Monday, October 6, 2014

A Firenze



In Wolf's chapter 11 he discuss the many critiques of "corporate globalization". The typical criticisms as Wolf enumerates (the dude loves lists) are 1) MNC's are more powerful than most countries 2) Brands give MNC's control over customers 3) FDI impoverishes recipient countries, especially poor ones 4) FDI impoverishes workers in capital exporting countries 5) MNC's subvert democracy. All legit criticisms, but all with their own defenses as Wolf illustrates.

However, I feel the need to add a number 6 to this list of critiques of "corporate globalization":
6) Erosion of cultural identity 




The image above is what came to mind when I read Wolf's defense.  Pictured above is a building near the Il Duomo (center of Florence) that has thousands of US 1$ bills stapled to the outside. Vaclav Pisvejc, the artist who fastened the bills, spray painted "Capitalism is not possible" across the front. To the average passerby, the image of US bills in the heart of Italian renaissance art is jarring.

When I say "cultural erosion", I think immediately to my first bike ride past this building. The idea I am trying to capture is that when your economy (and your day to day life) rely on tourist visiting your country, you start to lose a certain self-identity with the people around you. When 11% (http://www.globaltimes.cn/content/835540.shtml) of your workforce is in the tourism industry, the notion that your cultural identity exists for the amusment of others becomes a reality.  No longer are you the proud Italian from Tuscany, but rather a tour guide for distant visitors.

▶ **Problem to work on**:
Write out the blog post on corporate globalization word for word, from "However, I feel" up to and including "art is jarring.". The items after this blog post are separate material and have no connection to it.

▶ **Information shown**:
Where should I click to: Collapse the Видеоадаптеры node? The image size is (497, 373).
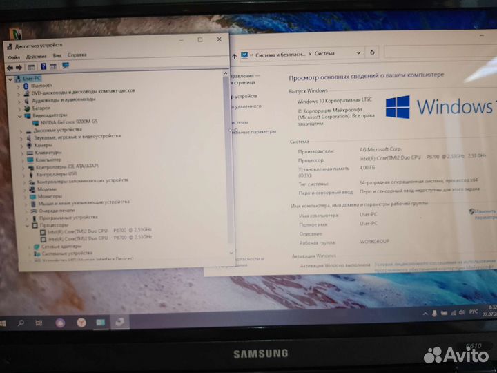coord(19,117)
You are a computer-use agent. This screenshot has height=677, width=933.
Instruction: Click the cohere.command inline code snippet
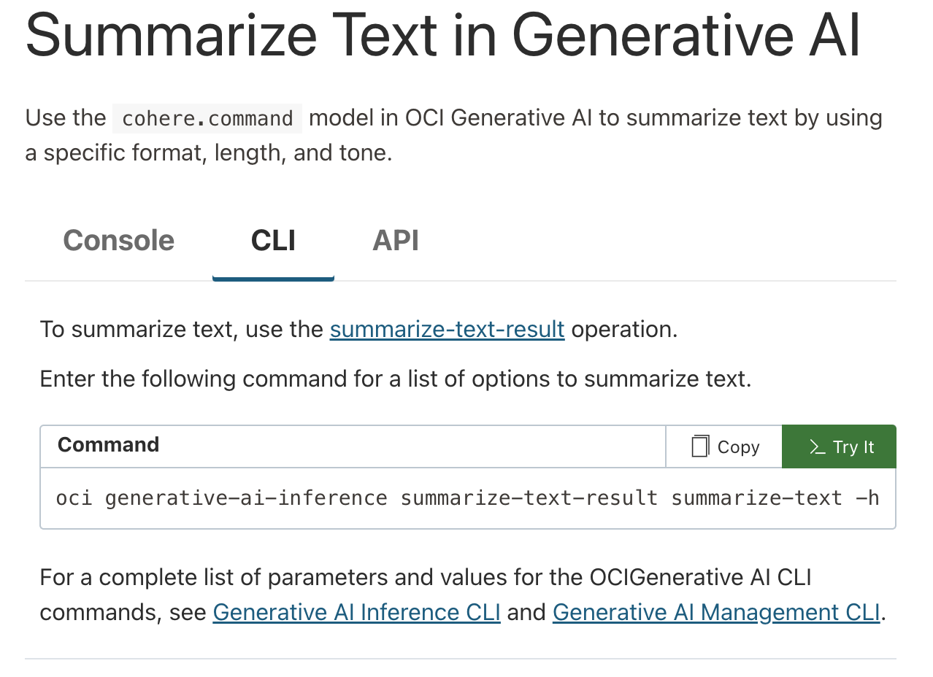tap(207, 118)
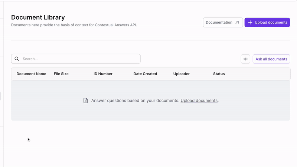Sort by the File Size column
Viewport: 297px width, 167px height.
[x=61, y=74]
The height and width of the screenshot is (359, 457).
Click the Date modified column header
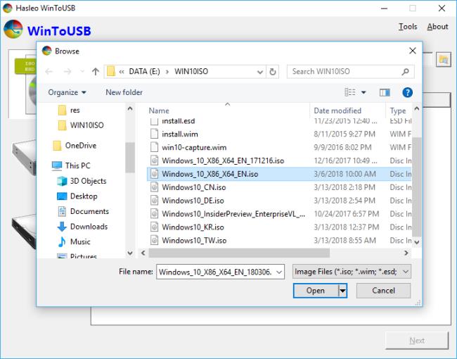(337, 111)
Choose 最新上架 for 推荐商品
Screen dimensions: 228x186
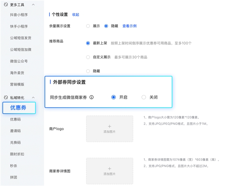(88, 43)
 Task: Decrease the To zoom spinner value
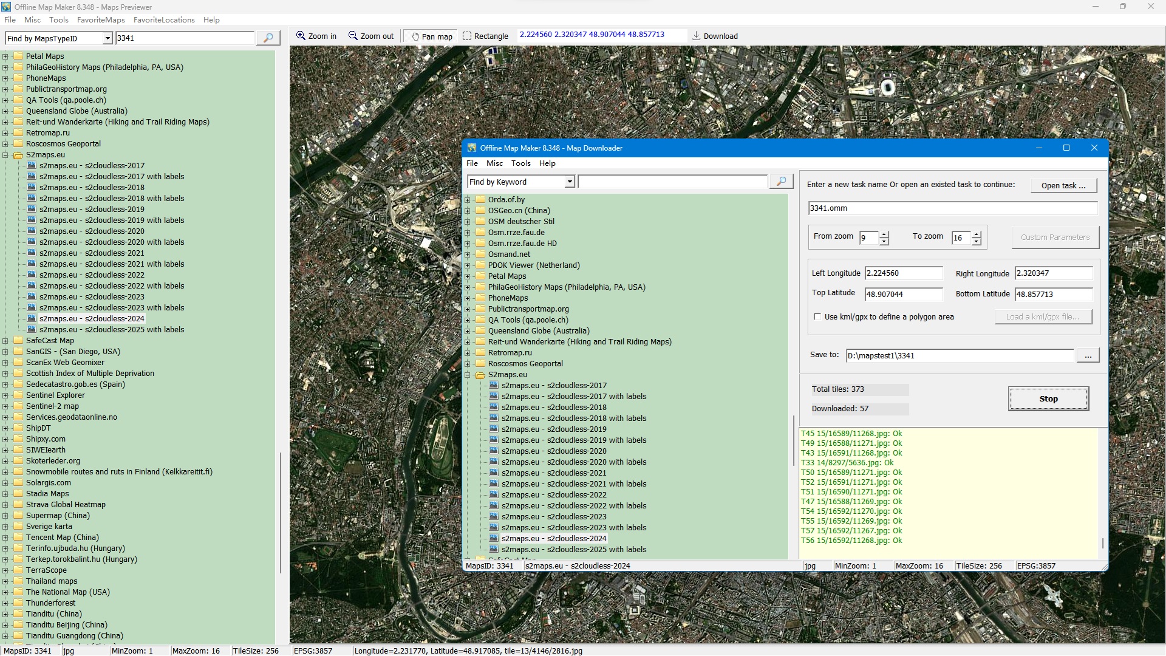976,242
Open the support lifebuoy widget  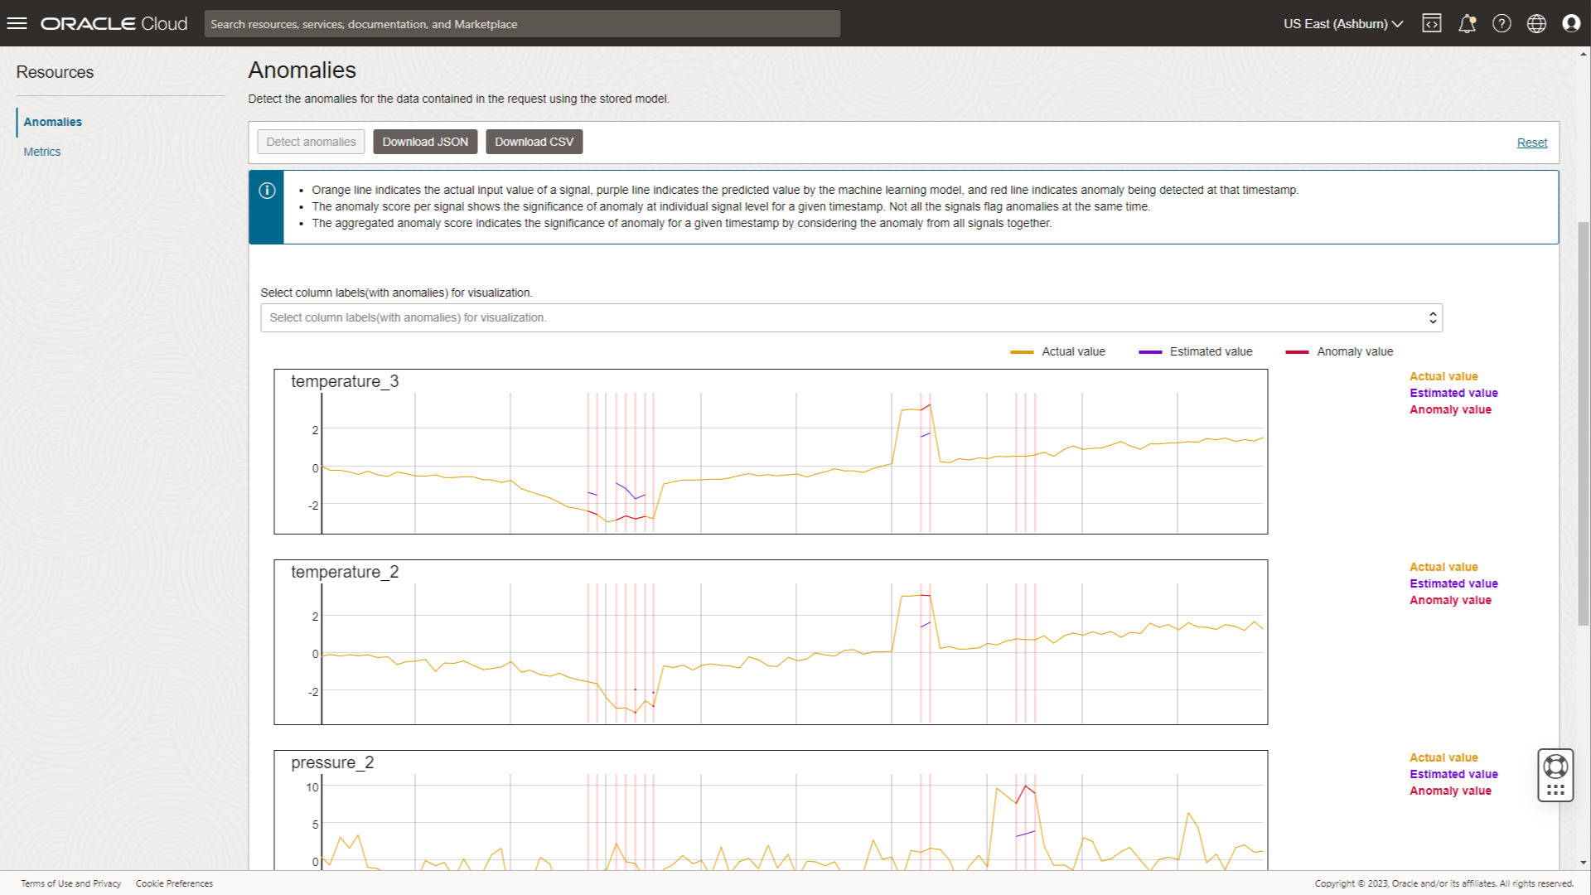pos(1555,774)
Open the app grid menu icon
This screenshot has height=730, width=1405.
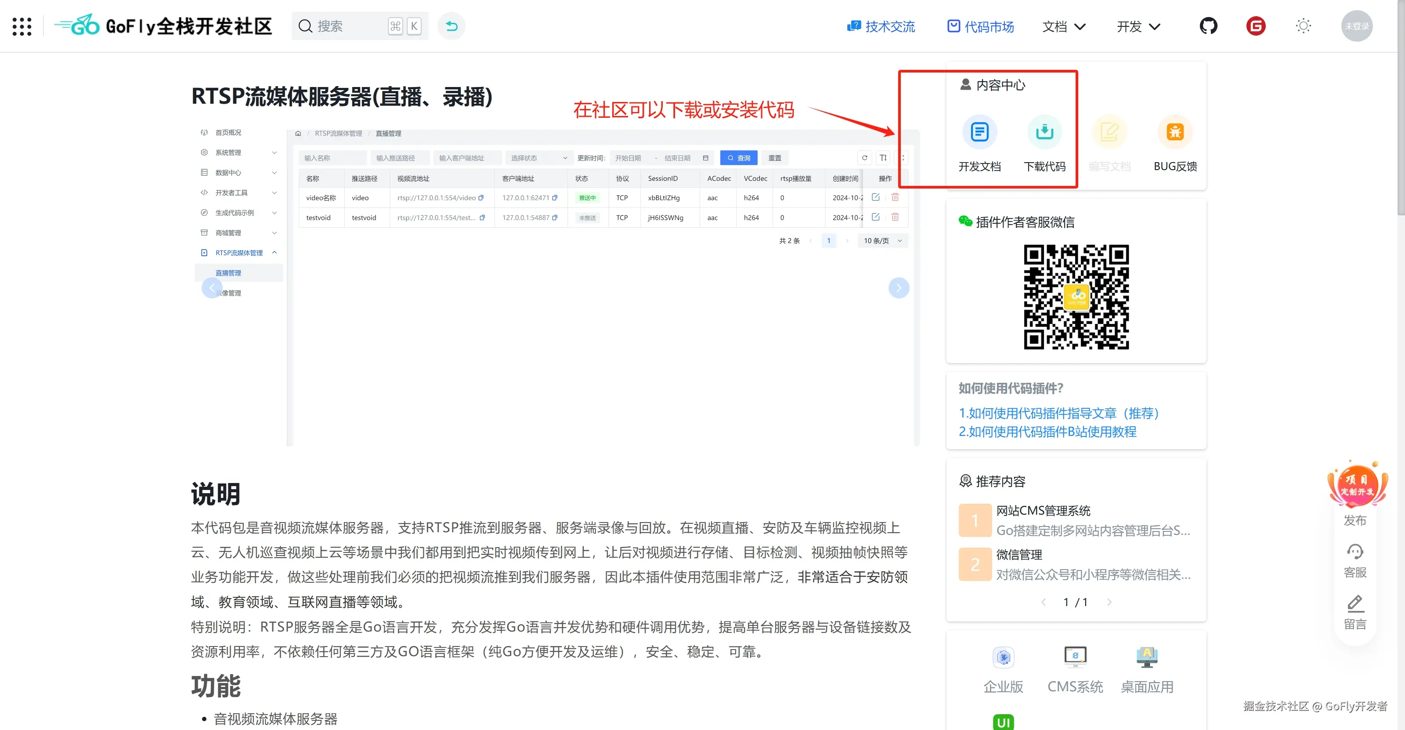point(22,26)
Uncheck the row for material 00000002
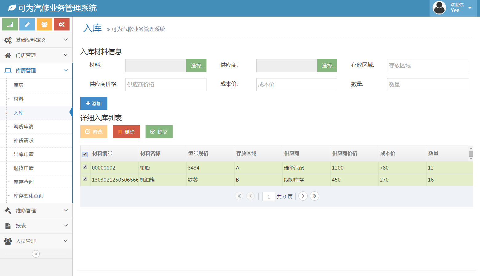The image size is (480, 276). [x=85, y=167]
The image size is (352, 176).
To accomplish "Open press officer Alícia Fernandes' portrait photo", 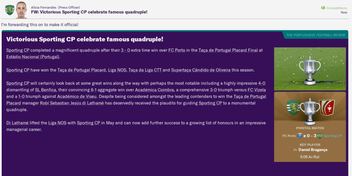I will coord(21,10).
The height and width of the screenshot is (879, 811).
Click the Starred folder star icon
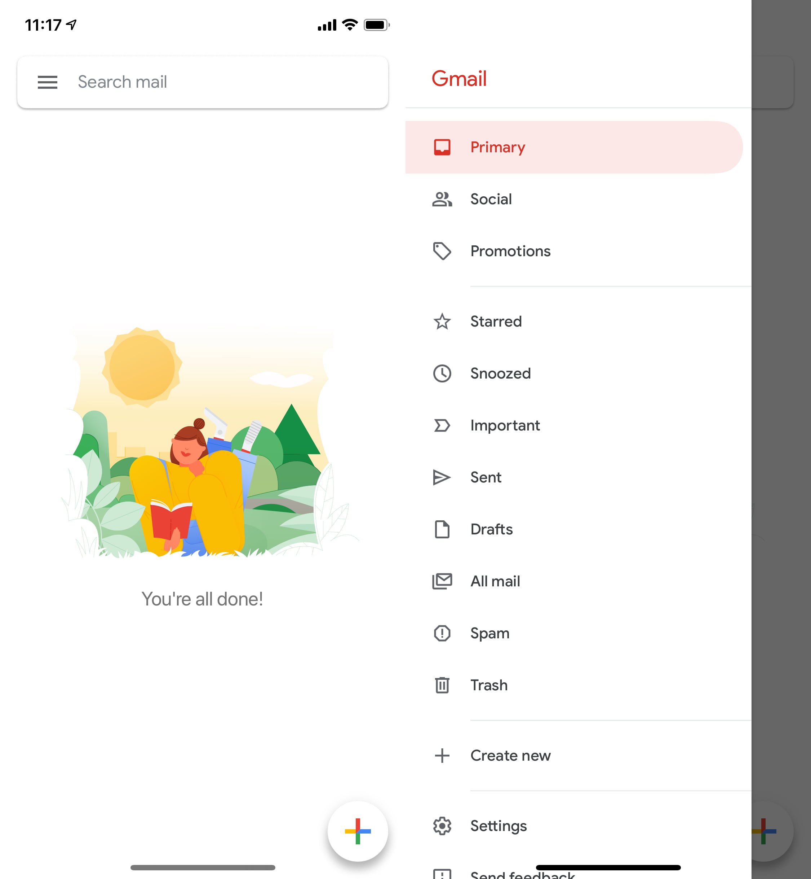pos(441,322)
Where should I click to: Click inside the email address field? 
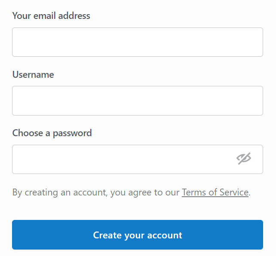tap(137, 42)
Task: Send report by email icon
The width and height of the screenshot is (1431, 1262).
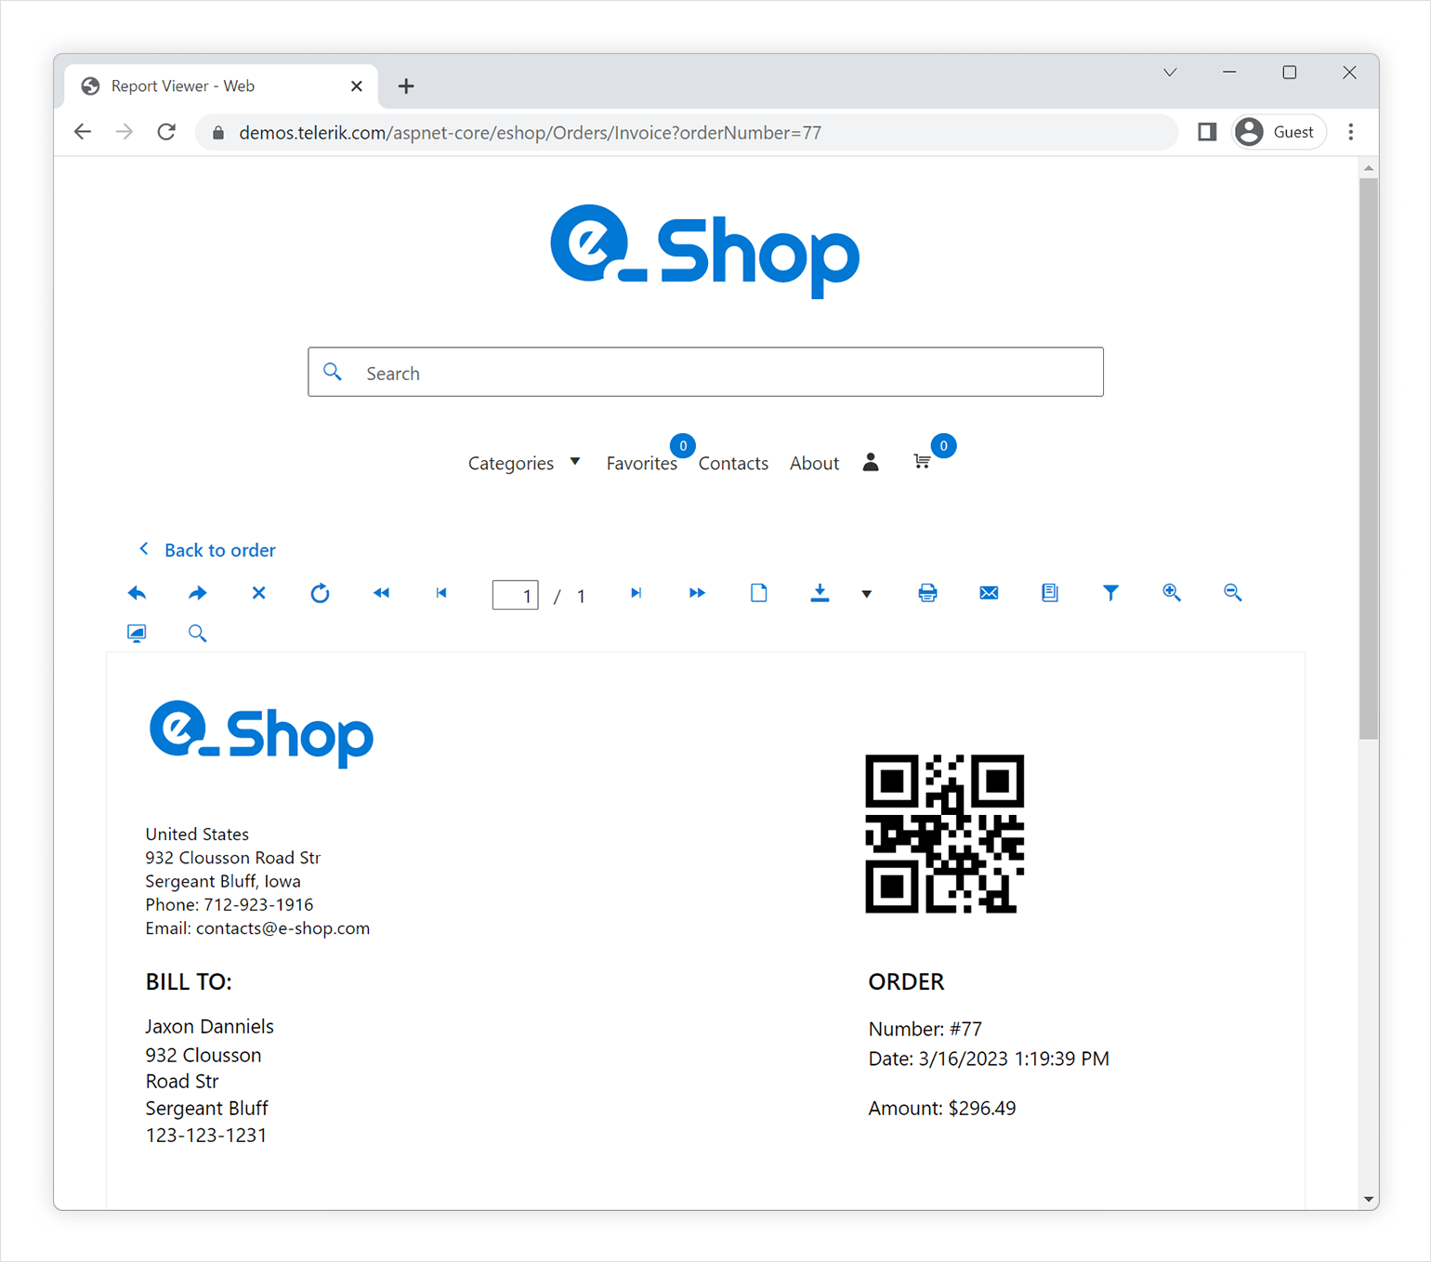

▶ **The solution**:
However, I feel the need to add a number 6 to this list of critiques of "corporate globalization":
6) Erosion of cultural identity 




The image above is what came to mind when I read Wolf's defense.  Pictured above is a building near the Il Duomo (center of Florence) that has thousands of US 1$ bills stapled to the outside. Vaclav Pisvejc, the artist who fastened the bills, spray painted "Capitalism is not possible" across the front. To the average passerby, the image of US bills in the heart of Italian renaissance art is jarring.